Do you realize that every time there is reference to Croatian crimes, you always bring up Mihailovich, the Chetniks, and the Serbs? It’s as if you want to distract and divert attention from one thing by focusing on another.
You are using very selective sources. There are many German and Italian sources that describe in detail how the Croatians behaved during World War Two. Gruesome detail. But you never quote the German and Italian sources when it comes to the Independent State of Croatia 1941-1945.
Dio is funny that way, he derides the communists but has no trouble presenting the communist argument when it suits him. Its all about that spit shine on that glorious Croatian past.
As for bringing up Chetniks, the Serbs here always bring up WW2 on topics that have no relevance to it like this thread. The lead article has nothing to do with WW2. So when the Serbs bring it up and try to suggest that Serbs were somehow non-collaborators, I have to pull out the facts and show otherwise.

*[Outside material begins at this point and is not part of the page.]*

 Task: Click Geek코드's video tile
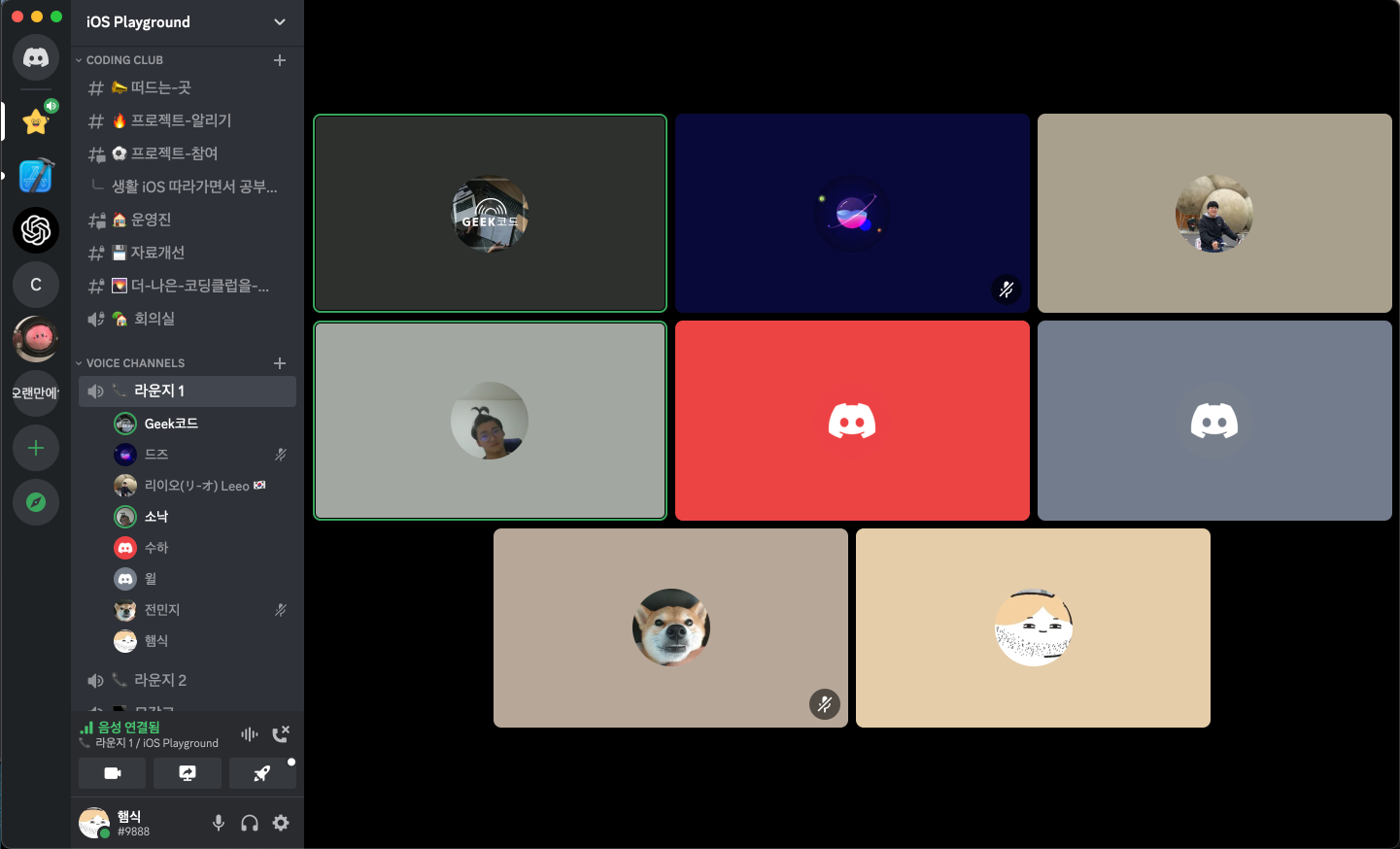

Notice how Bokababe avoids answering the question about the Kozara anti-partisan operation in 1942. Serbs don't like to hear the fact that Vojvoda Radic's Chetniks took part in that operation to sweep the Kozara of Tito's Partisans and aided the Germans, Ustashi, and Domobrans in that action that saw those very same Serbian civilians and Partisans sent to Jasenovac.
Why don't the Serbs touch upon who defended Benkovac from the Partisans in the dying days of the war, fighting shoulder to shoulder with them? (It was the Ustashi).